Written exercise
Please pick up the passage below on Rousseau's treatment of imagination in Émile and keep writing from its final sentence.

Given passage
+++

1762 - Emile, or on Education (Jean-Jacques Rousseau)

Submitted by csmartins on Tue, 11/12/2019 - 20:25

The publication of Émile by Jean Jacques Rousseau was of great impact for the field of Western educational sciences. Even recognizing imagination as the most active faculty in the child, Rousseau clearly linked the overwhelming power of imagination to a state of unhappiness.

“As soon as his potential powers of mind begin to function, imagination, more powerful than all the rest, awakes, and precedes all the rest. It is imagination which enlarges the bounds of possibility for us, whether for good or ill, and therefore stimulates and feeds desires by the hope of satisfying them. But the object which seemed within our grasp flies quicker than we can follow; when we think we have grasped it, it transforms itself and is again far ahead of us. We no longer perceive the country we have traversed, and we think nothing of it; that which lies before us becomes vaster and stretches still before us. Thus we exhaust our strength, yet never reach our goal, and the nearer we are to pleasure, the further we are from happiness.” 

The image described by Rousseau was a fruitful trigger for the imagination of his readers. A scenario in which the imagination is potentially good, but whose uncontrol would result in a state of sadness because what was desired would never be achieved. The world of reality “has its bounds, the world of imagination is boundless”, so, concluded Rousseau, “as we cannot enlarge the one, let us restrict the other”. The hopes and fears of imagination are played at this affective extract, and the fear of what cannot be anticipated gains advantage. Within the fear of imagination is the troublemaker child, that child that was close to the mad and the insane, but also close to the sensibility and unreason of women. Indeed, in Emile the reference to the undesirability of an imaginative mind appeared also associated with women. In Rousseau’s book, Sophy fell in love with Telemachus, and this imaginative story made her an “unhappy girl, overwhelmed with her secret grief” and “devoted to her imaginary hero”. The ever-wandering imaginations could be dangerous. The feelings of Sophy were part of an immersive and disorientating imagination, creating a scenario which was in disagreement with the reality and the horizons of possibility of that reality. To avoid a tragic and unhappy ending, Rousseau continues: “Let us give Emile his Sophy; let us restore this sweet girl to life and provide her with a less vivid imagination and a happier fate”.

+++

Material
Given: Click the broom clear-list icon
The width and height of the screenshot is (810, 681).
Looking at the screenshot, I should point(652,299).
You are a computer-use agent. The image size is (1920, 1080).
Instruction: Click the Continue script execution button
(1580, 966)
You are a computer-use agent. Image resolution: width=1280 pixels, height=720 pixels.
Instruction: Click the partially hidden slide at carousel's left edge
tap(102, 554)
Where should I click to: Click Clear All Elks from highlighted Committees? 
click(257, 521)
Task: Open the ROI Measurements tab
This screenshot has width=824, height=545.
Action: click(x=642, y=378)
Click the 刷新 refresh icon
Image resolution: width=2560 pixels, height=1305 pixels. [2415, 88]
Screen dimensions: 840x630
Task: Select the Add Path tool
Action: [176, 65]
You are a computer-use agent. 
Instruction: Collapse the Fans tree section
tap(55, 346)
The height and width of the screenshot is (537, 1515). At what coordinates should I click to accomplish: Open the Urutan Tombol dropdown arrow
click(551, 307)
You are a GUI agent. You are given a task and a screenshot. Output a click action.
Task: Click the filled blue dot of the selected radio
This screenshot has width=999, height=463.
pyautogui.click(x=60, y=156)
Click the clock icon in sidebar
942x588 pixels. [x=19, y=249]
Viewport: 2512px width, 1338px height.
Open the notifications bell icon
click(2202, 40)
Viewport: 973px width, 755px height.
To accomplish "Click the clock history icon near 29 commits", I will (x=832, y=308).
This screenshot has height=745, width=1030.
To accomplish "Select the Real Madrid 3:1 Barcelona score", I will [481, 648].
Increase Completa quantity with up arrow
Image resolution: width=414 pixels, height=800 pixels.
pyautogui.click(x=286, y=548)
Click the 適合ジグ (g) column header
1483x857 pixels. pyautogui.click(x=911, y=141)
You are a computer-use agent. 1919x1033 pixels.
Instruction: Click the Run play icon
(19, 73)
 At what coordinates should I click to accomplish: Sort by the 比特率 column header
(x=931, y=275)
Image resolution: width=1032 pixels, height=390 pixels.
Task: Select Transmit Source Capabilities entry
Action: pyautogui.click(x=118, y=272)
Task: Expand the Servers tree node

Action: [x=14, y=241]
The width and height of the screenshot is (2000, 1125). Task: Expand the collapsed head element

+++

Response
Why was imagination felt as a fear?

Can you find continuities and discontinuities in terms of considering imagination in relation to children?

CM

 

Annotations

A treatise on the nature of education and on the nature of man written by Jean-Jacques Rousseau, first published in 1762, in French and, in 1763, in English.

Rousseau talks about imagination in childhood as a cause for unhappiness as it disconnects the child from reality. Imitation, on the other hand, appears as necessary to form habits.

Book II

"In this condition, nature, who does everything for the best, has placed him from the first. To begin with, she gives him only such desires as are necessary for self-preservation and such powers as are sufficient for their satisfaction. All the rest she has stored in his mind as a sort of reserve, to be drawn upon at need. It is only in this primitive condition that we find the equilibrium between desire and power, and then alone man is not unhappy. As soon as his potential powers of mind begin to function, imagination, more powerful than all the rest, awakes, and precedes all the rest. It is imagination which enlarges the bounds of possibility for us, whether for good or ill, and therefore stimulates and feeds desires by the hope of satisfying them. But the object which seemed within our grasp flies quicker than we can follow; when we think we have grasped it, it transforms itself and is again far ahead of us. We no longer perceive the country we have traversed, and we think nothing of it; that which lies before us becomes vaster and stretches still before us. Thus we exhaust our strength, yet never reach our goal, and the nearer we are to pleasure, the further we are from happiness. On the other hand, the more nearly a man’s condition approximates to this state of nature the less difference is there between his desires and his powers, and happiness is therefore less remote. Lacking everything, he is never less miserable; for misery consists, not in the lack of things, but in the needs which they inspire. The world of reality has its bounds, the world of imagination is boundless; as we cannot enlarge the one, let us restrict the other; for all the sufferings which really make us miserable arise from the difference between the real and the imaginary." (pp. 44, 45)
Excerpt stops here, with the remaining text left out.